> _Passage given_:
[start]
Each NEO has also entered into an income continuation agreement to supplement benefits from the Retirement Plan. The income continuation agreements are unfunded and benefits are paid from the Company's general assets. Benefits are payable upon the six-month anniversary of the employee's retirement in the form of a ten-year certain annuity. Earnings, for purposes of the income continuation agreements, include salary, bonus, and nonqualified deferred compensation, but exclude payments from awards made under the Performance Unit Plan.


Benefits under the income continuation agreements for G. Wolter, J. Newman, S. Neitzel, and P. Waldron range from 55 percent at age 55 to 70 percent at age 65 of the employee's average earnings for the 60 consecutive calendar month period immediately preceding the employee's retirement (Final Average Earnings) less the benefit from the Retirement Plan. Benefits under the income continuation agreement for K. Euclide range from 24 percent at age 55 to 40 percent at age 63 of her Final Average Earnings less the benefit from the Retirement Plan. In all agreements, the designated percentage is based on the employee's age at retirement.


A grantor trust has been established through which the Company pays benefits. In the event of a potential change in control or an actual change in control, we are required to fund the trust with cash or marketable securities in an amount equal to 100 percent of the present value of the aggregate amounts required to pay beneficiaries under all income continuation and nonqualified deferred compensation agreements plus an amount to cover the expense of maintaining the trust.
[end]
(Records)
[start]
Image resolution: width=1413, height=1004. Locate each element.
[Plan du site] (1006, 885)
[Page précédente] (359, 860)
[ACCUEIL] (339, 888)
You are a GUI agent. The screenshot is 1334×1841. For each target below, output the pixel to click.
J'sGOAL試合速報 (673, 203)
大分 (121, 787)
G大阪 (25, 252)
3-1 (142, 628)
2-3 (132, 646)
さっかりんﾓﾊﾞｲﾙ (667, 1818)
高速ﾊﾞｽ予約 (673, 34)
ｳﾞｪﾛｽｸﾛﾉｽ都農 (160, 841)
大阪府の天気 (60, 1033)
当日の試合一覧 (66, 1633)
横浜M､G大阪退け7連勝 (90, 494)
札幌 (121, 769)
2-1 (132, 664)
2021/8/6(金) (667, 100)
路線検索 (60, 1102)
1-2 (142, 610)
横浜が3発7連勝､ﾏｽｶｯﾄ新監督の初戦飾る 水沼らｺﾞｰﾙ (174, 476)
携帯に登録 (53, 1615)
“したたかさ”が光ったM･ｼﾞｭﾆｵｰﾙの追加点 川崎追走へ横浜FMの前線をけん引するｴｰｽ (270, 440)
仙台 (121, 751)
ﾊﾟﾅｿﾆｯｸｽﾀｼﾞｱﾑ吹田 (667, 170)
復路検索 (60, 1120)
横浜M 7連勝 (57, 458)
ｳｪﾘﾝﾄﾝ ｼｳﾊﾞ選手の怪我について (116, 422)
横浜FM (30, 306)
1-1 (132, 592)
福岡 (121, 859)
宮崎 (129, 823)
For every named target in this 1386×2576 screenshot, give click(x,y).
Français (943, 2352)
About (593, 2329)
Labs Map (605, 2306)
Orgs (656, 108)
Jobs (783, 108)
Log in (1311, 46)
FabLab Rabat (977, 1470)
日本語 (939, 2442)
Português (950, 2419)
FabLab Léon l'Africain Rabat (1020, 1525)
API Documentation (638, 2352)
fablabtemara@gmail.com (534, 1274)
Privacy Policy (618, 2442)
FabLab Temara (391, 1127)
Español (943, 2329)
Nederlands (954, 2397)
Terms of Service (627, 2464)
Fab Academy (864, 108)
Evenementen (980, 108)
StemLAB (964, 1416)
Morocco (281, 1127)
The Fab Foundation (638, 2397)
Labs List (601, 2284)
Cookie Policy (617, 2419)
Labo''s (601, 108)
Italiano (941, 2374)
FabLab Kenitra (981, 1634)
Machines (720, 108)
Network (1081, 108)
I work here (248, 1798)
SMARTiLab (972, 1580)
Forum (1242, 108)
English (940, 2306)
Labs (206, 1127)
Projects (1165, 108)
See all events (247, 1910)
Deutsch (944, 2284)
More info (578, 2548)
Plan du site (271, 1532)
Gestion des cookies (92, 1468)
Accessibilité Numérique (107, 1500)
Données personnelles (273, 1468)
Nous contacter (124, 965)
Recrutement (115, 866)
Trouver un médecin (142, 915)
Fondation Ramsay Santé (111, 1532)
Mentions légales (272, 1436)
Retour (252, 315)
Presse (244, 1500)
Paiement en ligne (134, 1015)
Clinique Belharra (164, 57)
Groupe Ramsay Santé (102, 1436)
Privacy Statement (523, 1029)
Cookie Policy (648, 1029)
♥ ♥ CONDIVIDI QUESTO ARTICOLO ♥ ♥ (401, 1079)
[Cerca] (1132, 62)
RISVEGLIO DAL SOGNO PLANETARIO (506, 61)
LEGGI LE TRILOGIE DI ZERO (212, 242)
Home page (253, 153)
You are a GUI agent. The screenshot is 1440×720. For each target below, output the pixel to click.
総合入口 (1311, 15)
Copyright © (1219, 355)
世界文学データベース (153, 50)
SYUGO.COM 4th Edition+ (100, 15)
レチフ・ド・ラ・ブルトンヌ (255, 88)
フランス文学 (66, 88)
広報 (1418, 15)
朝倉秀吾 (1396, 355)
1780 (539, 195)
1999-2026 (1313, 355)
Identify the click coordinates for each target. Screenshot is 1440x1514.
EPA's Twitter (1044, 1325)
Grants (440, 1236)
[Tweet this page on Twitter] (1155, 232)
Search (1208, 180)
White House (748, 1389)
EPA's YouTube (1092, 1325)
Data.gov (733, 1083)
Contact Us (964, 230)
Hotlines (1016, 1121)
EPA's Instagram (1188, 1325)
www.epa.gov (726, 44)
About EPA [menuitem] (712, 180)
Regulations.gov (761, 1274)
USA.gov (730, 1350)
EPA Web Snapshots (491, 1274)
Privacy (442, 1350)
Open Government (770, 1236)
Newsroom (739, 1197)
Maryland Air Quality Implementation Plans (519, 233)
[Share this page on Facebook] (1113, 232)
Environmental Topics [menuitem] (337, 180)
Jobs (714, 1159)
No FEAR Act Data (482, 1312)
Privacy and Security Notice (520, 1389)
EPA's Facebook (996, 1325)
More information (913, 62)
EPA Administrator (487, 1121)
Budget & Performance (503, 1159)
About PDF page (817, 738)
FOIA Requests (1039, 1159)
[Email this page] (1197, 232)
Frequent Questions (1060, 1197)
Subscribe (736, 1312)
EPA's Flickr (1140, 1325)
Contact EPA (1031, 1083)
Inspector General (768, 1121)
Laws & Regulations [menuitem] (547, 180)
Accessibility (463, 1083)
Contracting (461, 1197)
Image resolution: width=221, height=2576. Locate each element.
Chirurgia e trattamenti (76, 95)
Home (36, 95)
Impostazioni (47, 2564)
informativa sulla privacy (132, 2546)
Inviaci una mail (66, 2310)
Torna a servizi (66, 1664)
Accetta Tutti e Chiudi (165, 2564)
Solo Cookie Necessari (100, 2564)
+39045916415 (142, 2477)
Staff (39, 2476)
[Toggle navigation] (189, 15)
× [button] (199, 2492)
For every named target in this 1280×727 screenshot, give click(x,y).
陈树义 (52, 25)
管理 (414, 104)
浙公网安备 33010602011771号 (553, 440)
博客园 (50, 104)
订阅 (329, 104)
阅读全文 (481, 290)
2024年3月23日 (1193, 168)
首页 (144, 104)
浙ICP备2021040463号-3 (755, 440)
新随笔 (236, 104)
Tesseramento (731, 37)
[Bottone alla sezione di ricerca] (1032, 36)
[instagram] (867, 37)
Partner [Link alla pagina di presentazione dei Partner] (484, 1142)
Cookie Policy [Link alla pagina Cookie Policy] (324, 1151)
[end]
> _Required work_:
a) From the passage on income continuation agreements, return the text from "Benefits under the income continuation agreements" up to and including "age at retirement.".
b) Retype the rows from the line with "Données personnelles (273, 1468)" up to and including the line with "Contact EPA (1031, 1083)".

> _Results by task_:
a)
Benefits under the income continuation agreements for G. Wolter, J. Newman, S. Neitzel, and P. Waldron range from 55 percent at age 55 to 70 percent at age 65 of the employee's average earnings for the 60 consecutive calendar month period immediately preceding the employee's retirement (Final Average Earnings) less the benefit from the Retirement Plan. Benefits under the income continuation agreement for K. Euclide range from 24 percent at age 55 to 40 percent at age 63 of her Final Average Earnings less the benefit from the Retirement Plan. In all agreements, the designated percentage is based on the employee's age at retirement.

b)
Données personnelles (273, 1468)
Nous contacter (124, 965)
Recrutement (115, 866)
Trouver un médecin (142, 915)
Fondation Ramsay Santé (111, 1532)
Mentions légales (272, 1436)
Retour (252, 315)
Presse (244, 1500)
Paiement en ligne (134, 1015)
Clinique Belharra (164, 57)
Groupe Ramsay Santé (102, 1436)
Privacy Statement (523, 1029)
Cookie Policy (648, 1029)
♥ ♥ CONDIVIDI QUESTO ARTICOLO ♥ ♥ (401, 1079)
[Cerca] (1132, 62)
RISVEGLIO DAL SOGNO PLANETARIO (506, 61)
LEGGI LE TRILOGIE DI ZERO (212, 242)
Home page (253, 153)
You are a GUI agent. The screenshot is 1440×720. For each target below, output the pixel to click.
総合入口 (1311, 15)
Copyright © (1219, 355)
世界文学データベース (153, 50)
SYUGO.COM 4th Edition+ (100, 15)
レチフ・ド・ラ・ブルトンヌ (255, 88)
フランス文学 (66, 88)
広報 (1418, 15)
朝倉秀吾 (1396, 355)
1780 (539, 195)
1999-2026 (1313, 355)
Identify the click coordinates for each target. Screenshot is 1440x1514.
EPA's Twitter (1044, 1325)
Grants (440, 1236)
[Tweet this page on Twitter] (1155, 232)
Search (1208, 180)
White House (748, 1389)
EPA's YouTube (1092, 1325)
Data.gov (733, 1083)
Contact Us (964, 230)
Hotlines (1016, 1121)
EPA's Instagram (1188, 1325)
www.epa.gov (726, 44)
About EPA [menuitem] (712, 180)
Regulations.gov (761, 1274)
USA.gov (730, 1350)
EPA Web Snapshots (491, 1274)
Privacy (442, 1350)
Open Government (770, 1236)
Newsroom (739, 1197)
Maryland Air Quality Implementation Plans (519, 233)
[Share this page on Facebook] (1113, 232)
Environmental Topics [menuitem] (337, 180)
Jobs (714, 1159)
No FEAR Act Data (482, 1312)
Privacy and Security Notice (520, 1389)
EPA's Facebook (996, 1325)
More information (913, 62)
EPA Administrator (487, 1121)
Budget & Performance (503, 1159)
About PDF page (817, 738)
FOIA Requests (1039, 1159)
[Email this page] (1197, 232)
Frequent Questions (1060, 1197)
Subscribe (736, 1312)
EPA's Flickr (1140, 1325)
Contact EPA (1031, 1083)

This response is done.